テーマ1:サマーレッスンの“プレゼンス”とは?

 Twitterを利用して、“#サマーレッスン”のハッシュタグに寄せられた質問に答えつつ、各テーマに沿ったディスカッションが行われた本セッション。

 最初のテーマである“プレゼンス”とは、遠藤氏いわくVRにおいてバーチャルだと認識しながらも、本当にそこにいるかのように感じてしまう状態を指すという。このプレゼンスをどう維持するかについての話し合いが行われた。そのなかで遠藤氏は、VRコンテンツの中でも『サマーレッスン』が、とくにプレゼンスを維持することに成功している作品だと述べている。

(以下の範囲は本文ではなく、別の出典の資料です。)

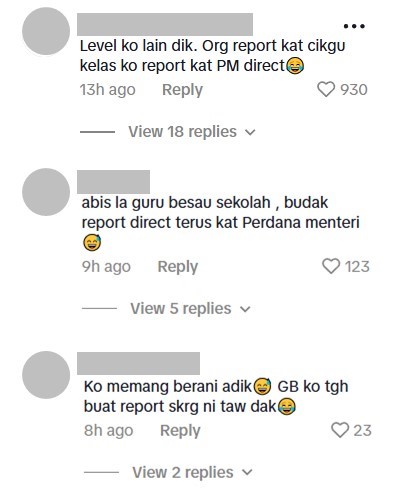This screenshot has width=405, height=502.
Task: Open first commenter's profile avatar
Action: [x=46, y=31]
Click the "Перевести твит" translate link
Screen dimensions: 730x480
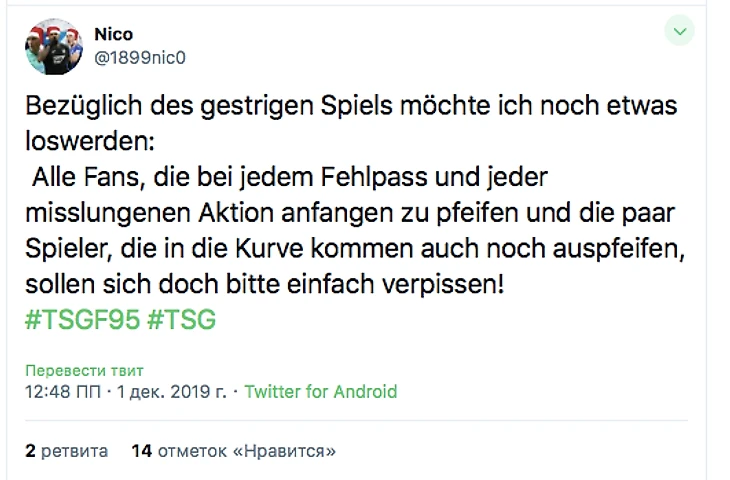point(85,371)

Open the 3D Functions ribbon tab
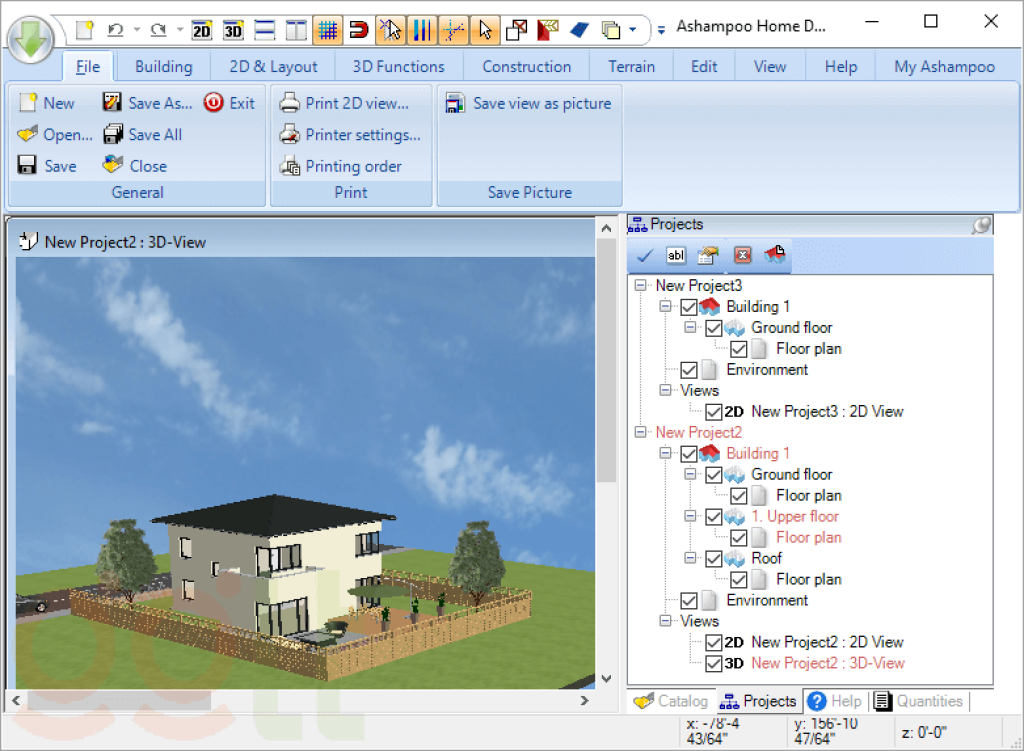coord(398,67)
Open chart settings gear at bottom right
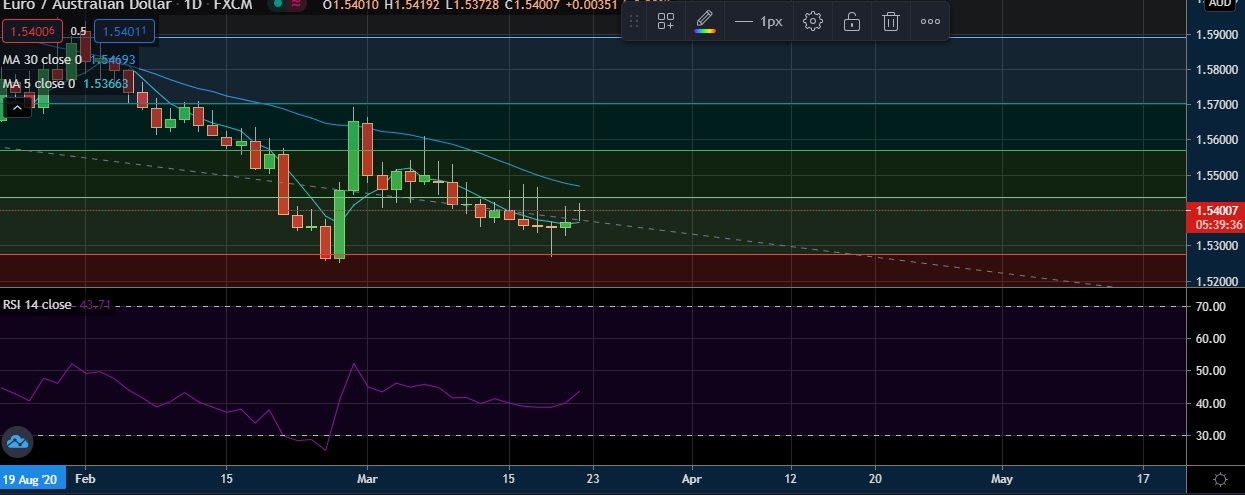1245x495 pixels. tap(1220, 479)
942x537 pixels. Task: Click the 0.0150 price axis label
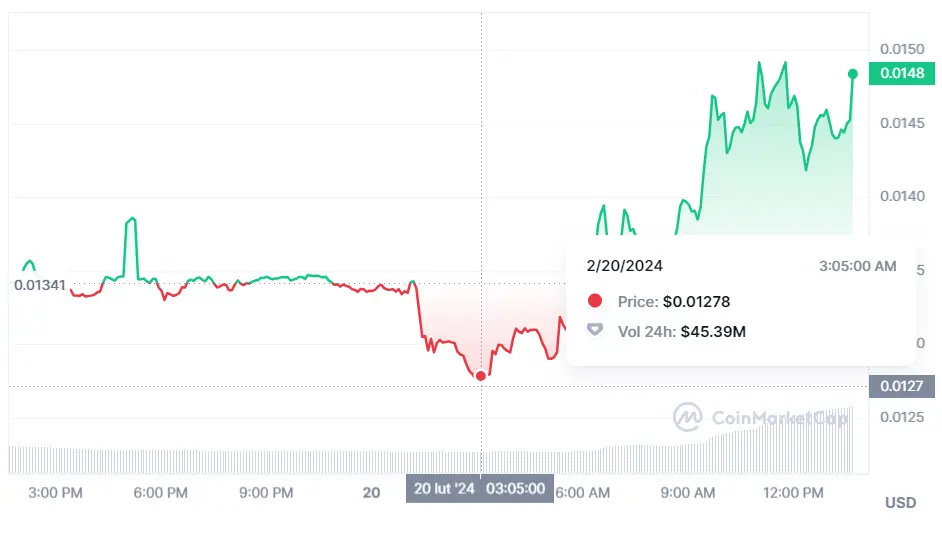pos(901,49)
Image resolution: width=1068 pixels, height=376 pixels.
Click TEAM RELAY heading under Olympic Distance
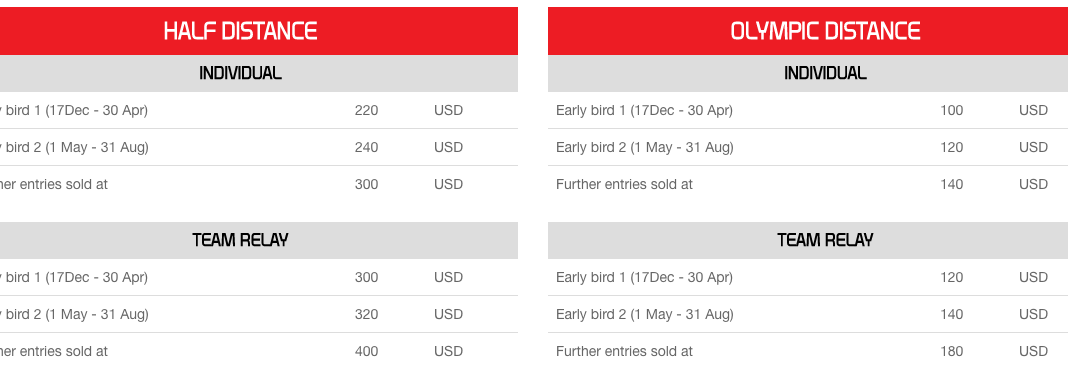825,240
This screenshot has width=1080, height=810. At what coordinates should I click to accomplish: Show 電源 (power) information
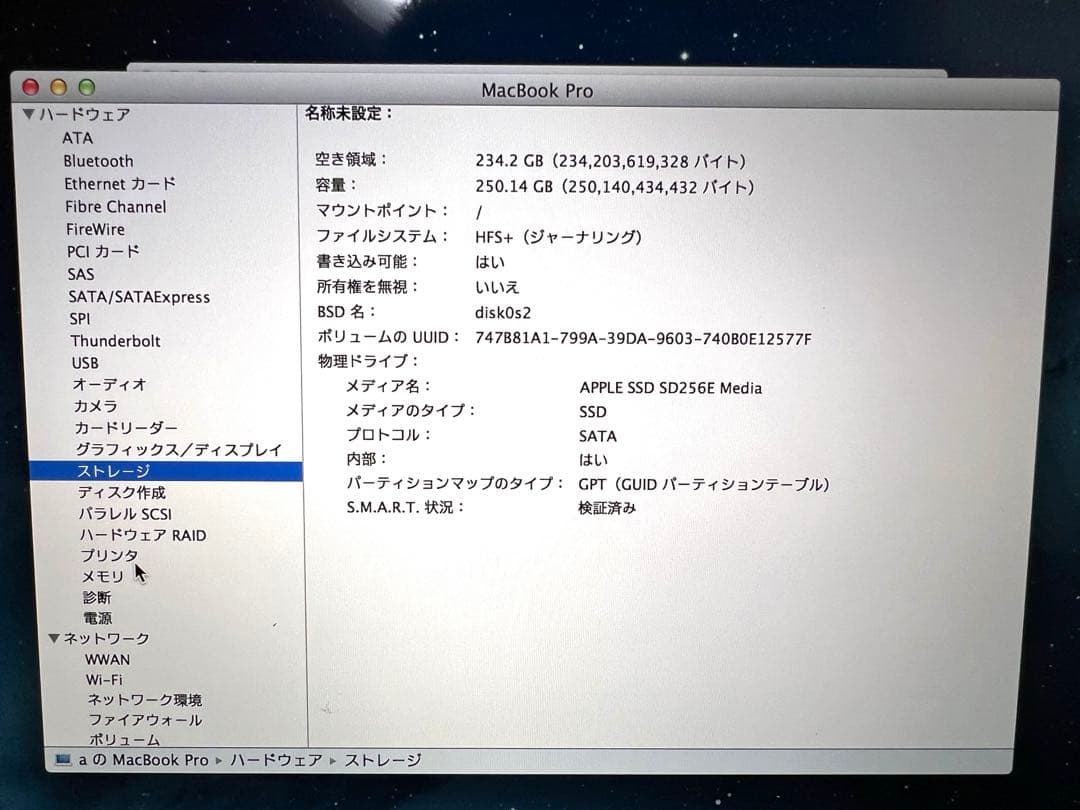coord(100,617)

 なお、Twitterからの質問で“アニメの中にプレゼンスを感じられるか”というものがあがり、そこをめぐって議論になる場面も。原田氏いわく、現状では『アイドルマスター』のキャラクターを『サマーレッスン』の仕組みで表示した場合違和感があり、2次元の方向性は視野に入れていないようだが、実現できると考えているスタッフもおり、製作者たちの間でも意見が分かれていた。残念ながら、ここに関しては、まだ正解は見えていないようだ。

テーマ2:VRで陥りがちな失敗【企画】【制作】【認知】

 ふたつめのテーマとしては、VRで陥りがちな失敗があげられた。

 とくに、プレゼンスを考えながら企画をするときの注意点として、遠藤氏は動きと加速度に注意しなければならないと指摘。プレゼンスは、日常で経験した知識の範囲内から生成されるため、脳が経験したことがないものに対しては生じないとも語った。

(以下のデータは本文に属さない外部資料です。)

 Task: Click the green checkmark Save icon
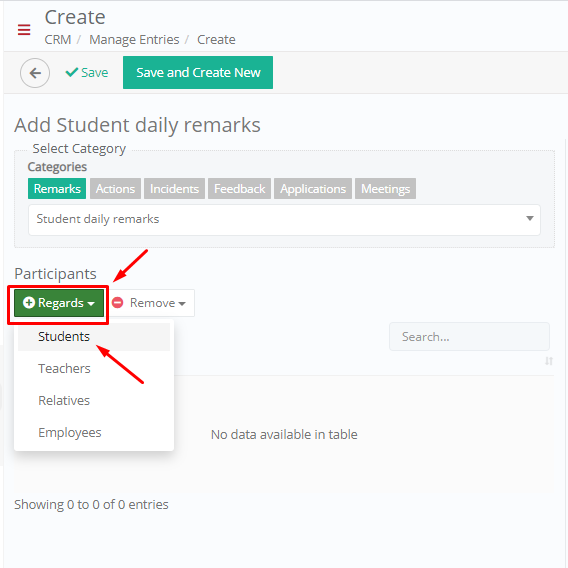point(71,72)

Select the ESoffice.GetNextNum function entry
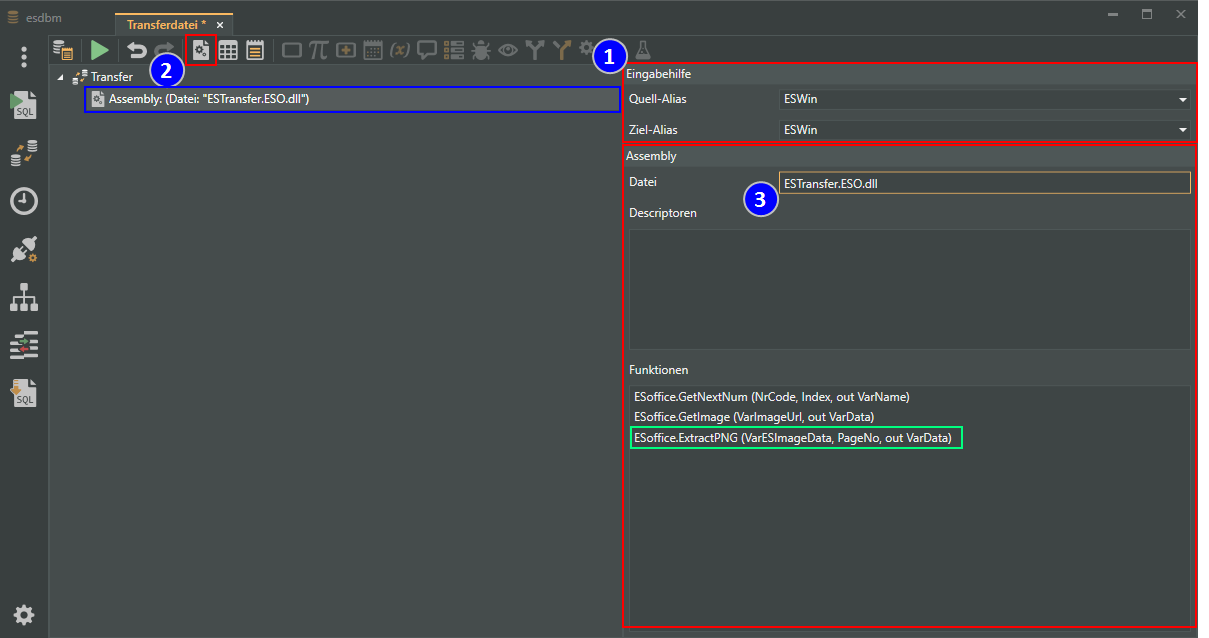(771, 397)
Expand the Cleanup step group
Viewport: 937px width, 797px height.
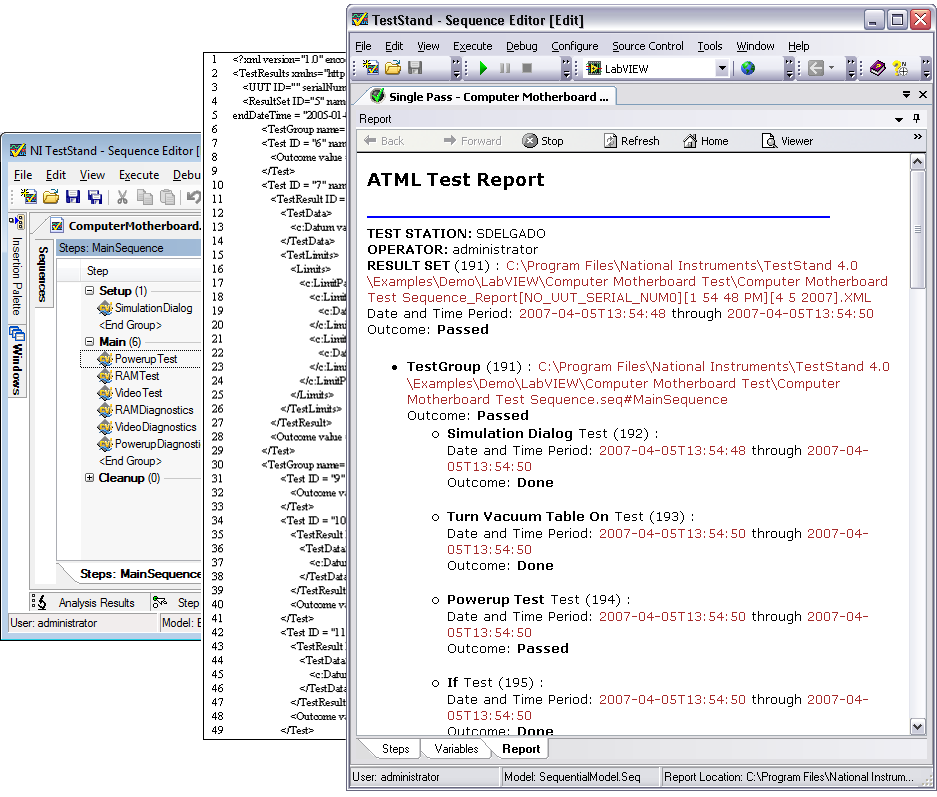tap(89, 478)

 また、ディスカッションではVRの課題とも言えるVR酔いにも言及。VR酔いを防ぐためのちょっとしたコツ(片目で見る、リラックスした状態で見るなど)など、VRに興味はあるが酔いやすい人へ向けた話題も展開されていた。

テーマ3:サマーレッスンから見えてくる国産VRコンテンツの生存戦略とは?

 最後は、欧米に先行されている日本のVRが、どう立ち回っていけばよいのかという話題に。遠藤氏は茶室を例に挙げ、日本人は限られた空間のなかでVRを感じることは文化的になじむという自論を展開。茶室のような狭い世界で“見立て”やお約束、様式美的な部分で癒されてきたことなどを主張した。

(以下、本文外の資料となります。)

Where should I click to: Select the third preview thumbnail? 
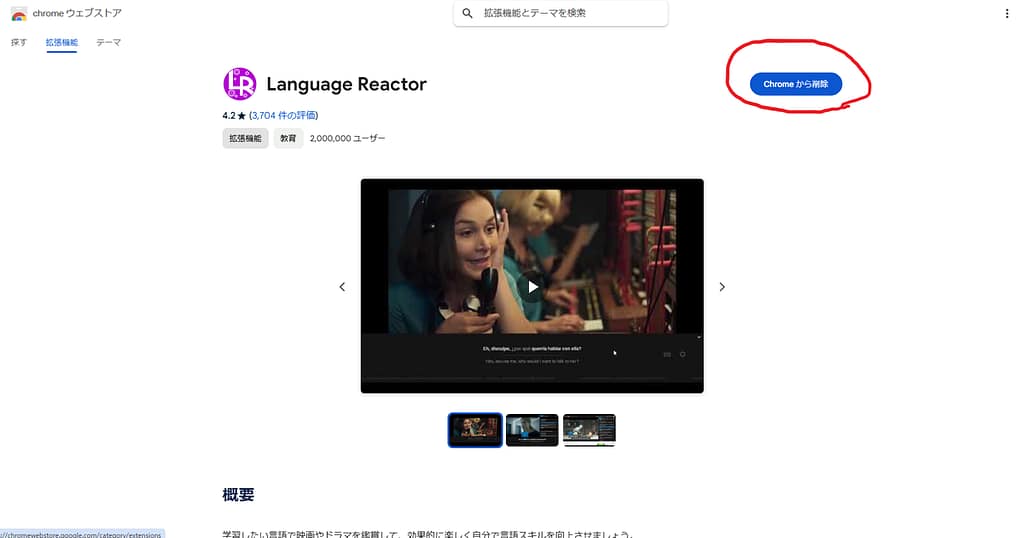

 原田氏も、遠藤氏の話から日本人は“見立て”が得意だと気づいたという。海外の人でも後天的に見立てを持っている人がいるとも語ったが、日本人はとくに“見立て”やお約束を楽しむのに向いているということが、ディスカッションの中で判明した。

 最終的に、合計で3時間にもわたる長丁場となったセッションだったが、VR技術者だけではなく、素人が見ても楽しめる興味深い講演だった。まだまだ、製品化の形は見えていないVRコンテンツだが、お茶の間で楽しめる日がくることに期待したい。